Tengg's spirited campaign "for a contemplative Christmas" favoring Austrian traditions over the American Santa Claus caused a stir earlier this month, when he and other activists distributed thousands of stickers depicting Santa with a red slash across his face.
Now Tengg and his Pro-Christkind (Pro-Christ Child) Society, conceding they may have gone too far, have promised to lighten up on the jolly old elf next Christmas.
In an apologetic "Open Letter to America" released over the weekend, Pro-Christkind said it never meant to offend Americans and others who hold Santa dear and swamped the group with letters and e-mails of complaint.
"We very much regret that our stickers which showed a crossed-out Santa Claus have caused some misunderstanding and have hurt the feelings of Santa Claus' friends," the letter said.
"In our zeal, we neglected two things: that there are people in the world we live in who believe in Santa Claus and for whom Santa Claus represents an important part of Christmas, and that we have actually expressed something completely contrary to what we wanted to express."
Pro-Christkind members, who urge Austrians to hold to their centuries-old yuletide traditions and resist the incursion of the American Santa, insist they have nothing personal against Santa. They say they're simply trying to keep the traditional St. Nikolaus and the Christ Child as the reasons for the season in Austria.
They see Santa and his reindeer as commercial distractions to what they contend should be a time of worship and reflection in this overwhelmingly Roman Catholic country where the carol "Silent Night" was composed in 1816.
But the anti-Santa stickers they've been plastering on the stalls of Austria's famed outdoor Christmas markets blurred that message, said Tengg, 27, who founded the society in 1998 in the alpine city of Innsbruck.
The ensuing media attention in Europe and the United States took Pro-Christkind by surprise.
Its efforts to distance itself from more extreme opponents of Santa backfired when it posted on its Web site provocative examples of electronic greeting cards under the heading "Schwachsinniges," German for "nonsense."

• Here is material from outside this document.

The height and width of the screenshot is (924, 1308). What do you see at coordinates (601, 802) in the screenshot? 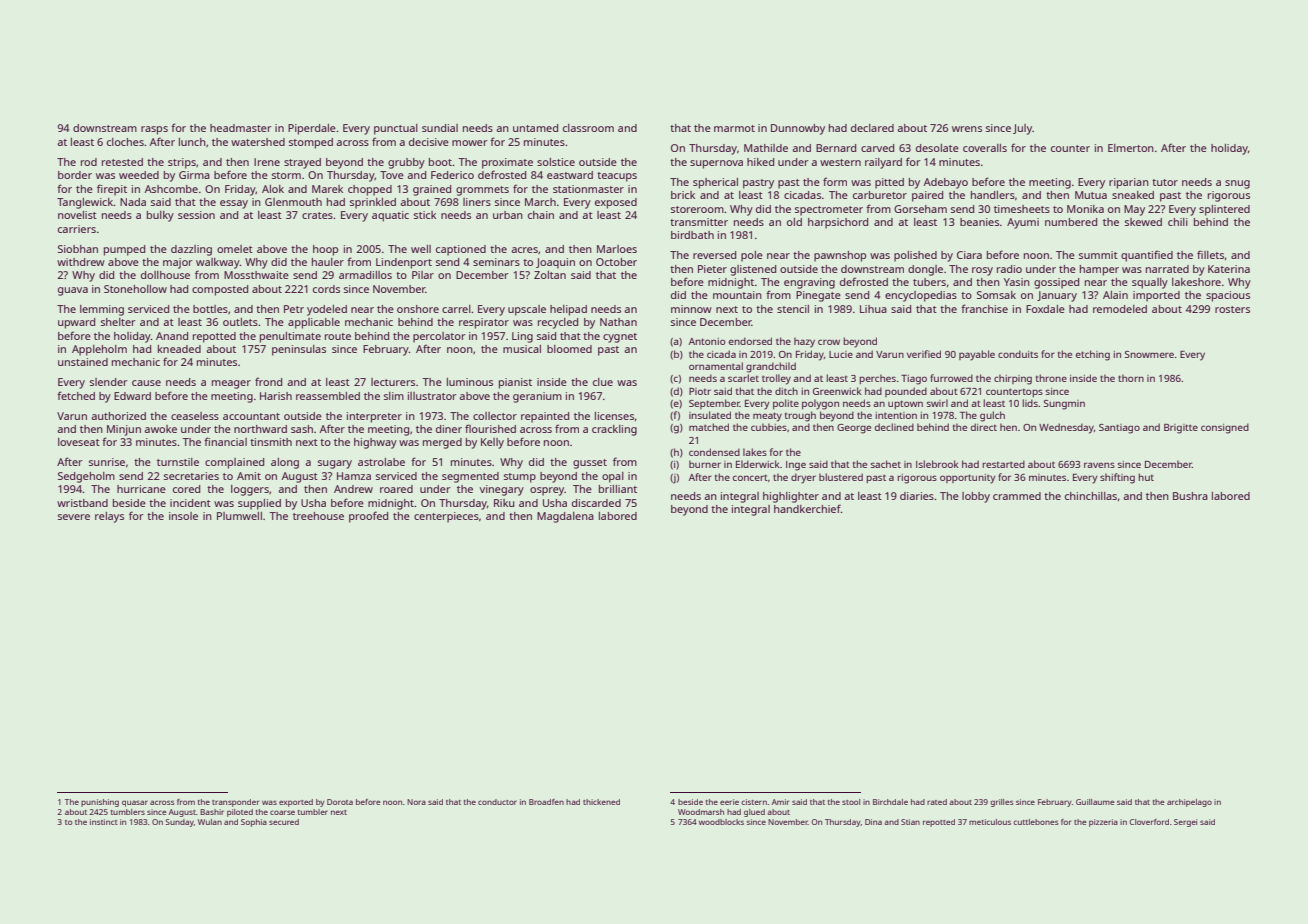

Those e-cards included depictions of a Santa skewered by an airplane, a Santa urinating on a rooftop and the corpse of a Santa riddled with bullets. They weren't the work of Pro-Christkind, which said it posted them "to demonstrate the opposite of what we are standing for," but that distinction was lost when television stations aired footage of the Web site.
"The whole thing went in a direction we never wanted," Tengg told the newspaper Die Presse. Pro-Christkind since has pulled the e-cards from its site.

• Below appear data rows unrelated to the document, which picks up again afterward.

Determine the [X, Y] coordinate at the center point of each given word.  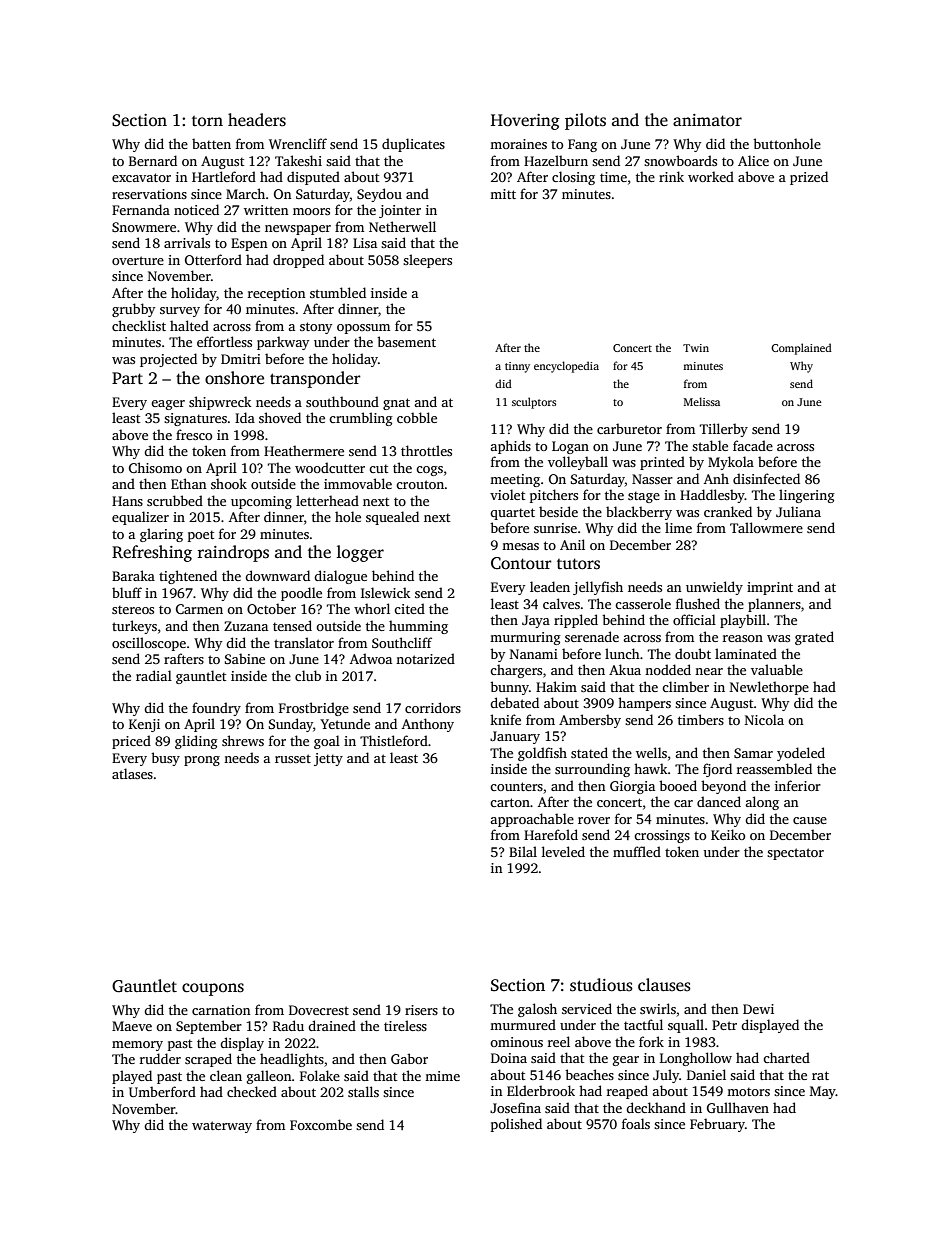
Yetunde [345, 723]
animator [707, 120]
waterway [222, 1127]
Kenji [144, 725]
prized [809, 178]
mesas [520, 546]
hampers [644, 704]
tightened [188, 577]
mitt [503, 194]
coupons [213, 989]
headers [257, 120]
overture [138, 260]
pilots [585, 121]
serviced [587, 1008]
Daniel [706, 1074]
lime [678, 527]
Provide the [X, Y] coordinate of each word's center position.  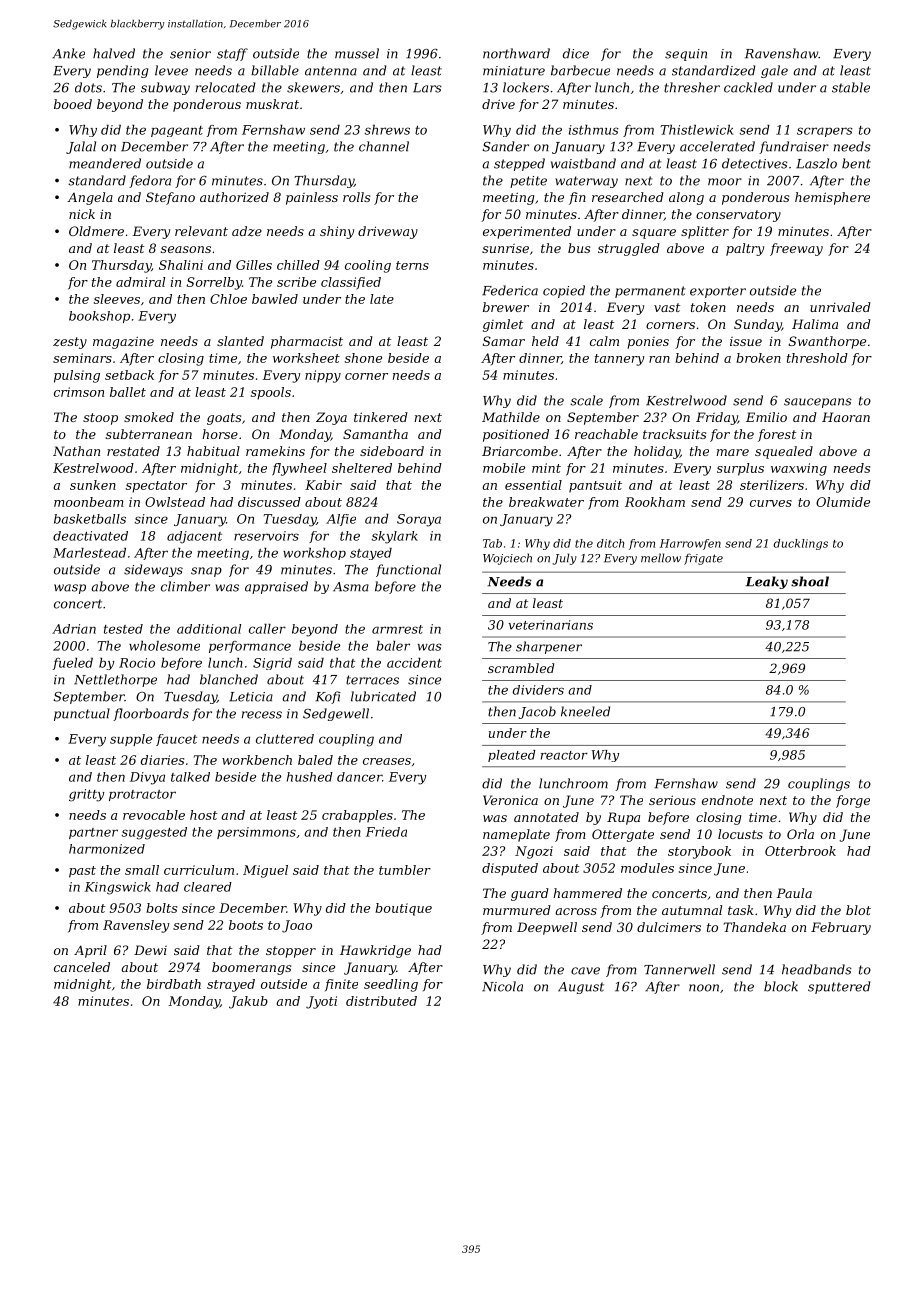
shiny [337, 232]
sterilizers [772, 485]
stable [851, 87]
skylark [395, 537]
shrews [387, 130]
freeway [796, 249]
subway [165, 88]
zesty [70, 343]
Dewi [150, 950]
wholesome [164, 646]
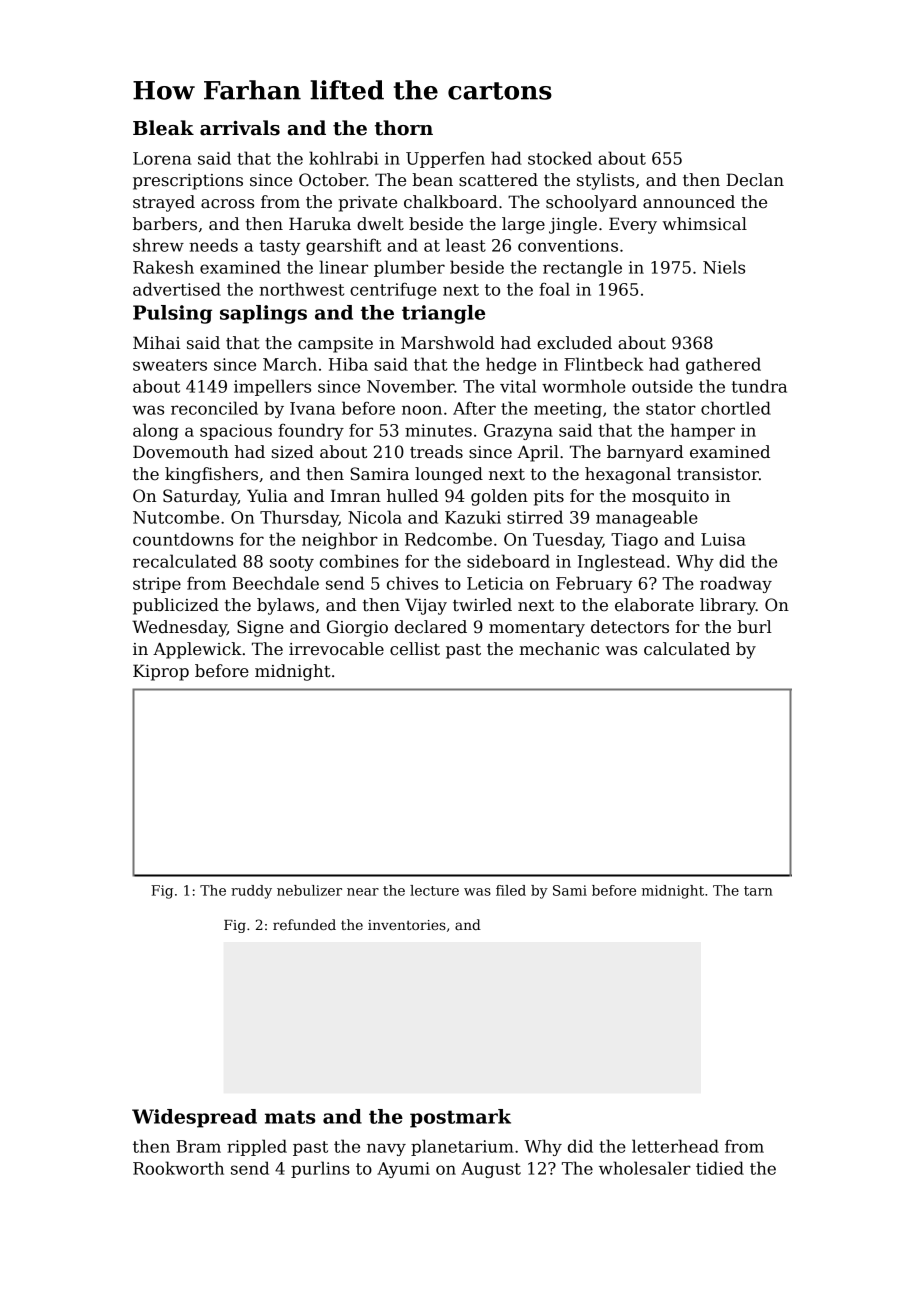  What do you see at coordinates (645, 453) in the image?
I see `barnyard` at bounding box center [645, 453].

The fuss has triggered a firestorm of protest in Pro-Christkind's chat group. Tucked among hundreds of mostly German expressions of support for the group's crusade to keep Christ in Christmas are terse messages in English such as "Santa Claus forever!" and "Get a life! Grow up!"
Although the group still contends that Santa Claus "has become a symbol for the unbridled commercialism of the pre-Christmas season," Tengg has promised to ditch the anti-Santa stickers and come up with "a symbol that unites all the friends of a contemplative Christmas."
"Don't worry about Santa Claus," Pro-Christkind's letter says. "Merry Christmas to everyone ... within every culture and its unique traditions."